Reparation Latest News

10/02/2012 - Anne Moulds v Alexander Reid [2012] CSOH 13

Lord Matthews held the pursuer had averred sufficient facts to allow the court to infer that the defender’s course of harassment lasted beyond August 2006, so that her action, raised in August 2009, was not time-barred.  In any event, section 19A would have applied.  A Proof Before Answer was allowed with all pleas standing.

The pursuer was represented by Robert Milligan QC and Amber Galbraith of Compass Chambers.

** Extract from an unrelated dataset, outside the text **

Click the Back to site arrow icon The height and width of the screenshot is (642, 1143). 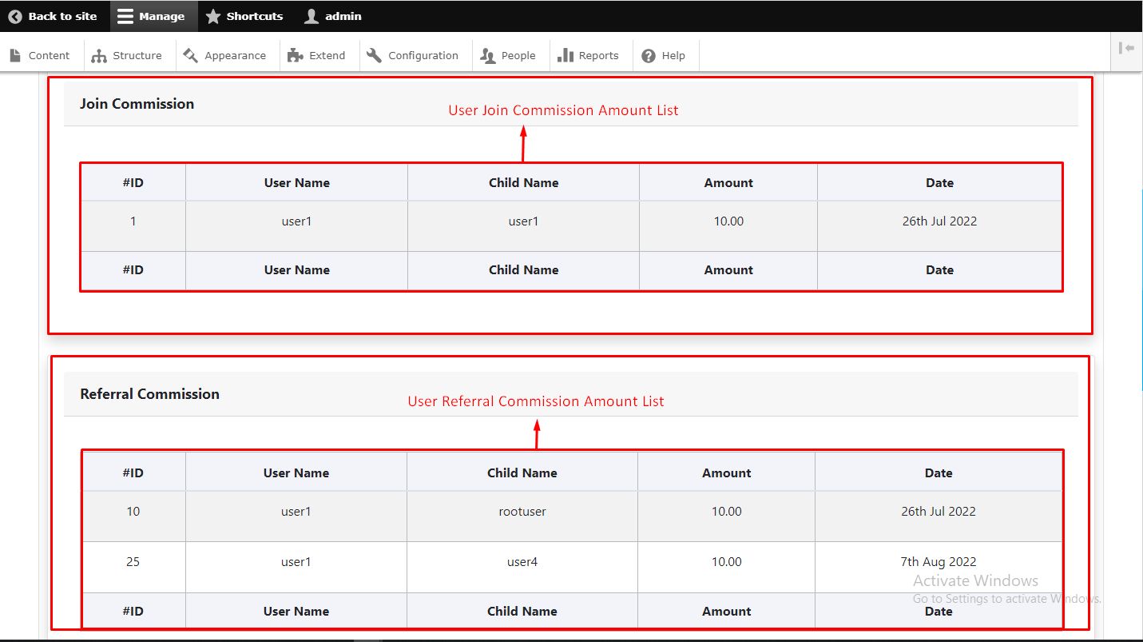[x=15, y=16]
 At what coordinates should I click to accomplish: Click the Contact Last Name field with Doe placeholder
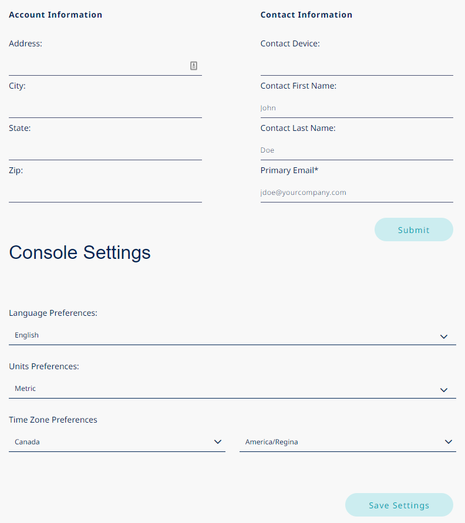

http://www.scotcourts.gov.uk/opinions/2012CSOH13.html

20/01/2012 - McInnes v. (1) Norwich Union Insurance; (2) AXA Insurance [2012] CSOH 6A

On 24th March 2007, the pursuer was injured in a RTA on the A9. She was a passenger in a car travelling southwards when a camper van crossed the central line and collided head-on. The evidence at proof before Lord Docherty was that a white van, driven by the second defenders’ insured, was travelling northwards and carrying out multiple overtaking manouevres. The white van overtook the camper van driven by the first defenders’ insured before cutting in front of a line of traffic, in turn causing the vehicles to brake. The second defender’s insured braked and steered slightly to the right when his wheels locked and carried him into the path of oncoming traffic.

 

The pursuer’s claim was settled and the defenders went to proof on apportionment. Lord Doherty considered the causative potency and blameworthiness of the two drivers’ actions. It was conceded by the first defenders that their insured had been driving too close to the vehicle in front. The second defenders contended that the first defenders’ insured was the effective cause of the accident. Lord Doherty found the first defenders’ insured to be a credible and reliable witness; the second defenders’ insured sought to minimise his culpability.

 

Lord Doherty found that both drivers were in breach of their duty as road users. The second defenders’ insured had “decided to take a chance” and his driving was hazardous. The first defenders’ insured ought to have been more alert to the development of the hazardous situation created by the overtaking manouevre; his decision to steer into the oncoming traffic was an error of judgment taken in a crisis, rather than a reckless decision to court danger. The fault of the second defenders’ insured was greater, but the first defenders’ insured’s actions were more closely connected with the collision. In assessing the comparative causative potency and blameworthiness, Lord Doherty apportioned liability on the basis of 50% to each defender.

 

The first defenders were represented by Ian Mackay QC and Craig Murray; the second defenders were represented by Iain Armstrong QC and Steve Love, all of Compass Chambers.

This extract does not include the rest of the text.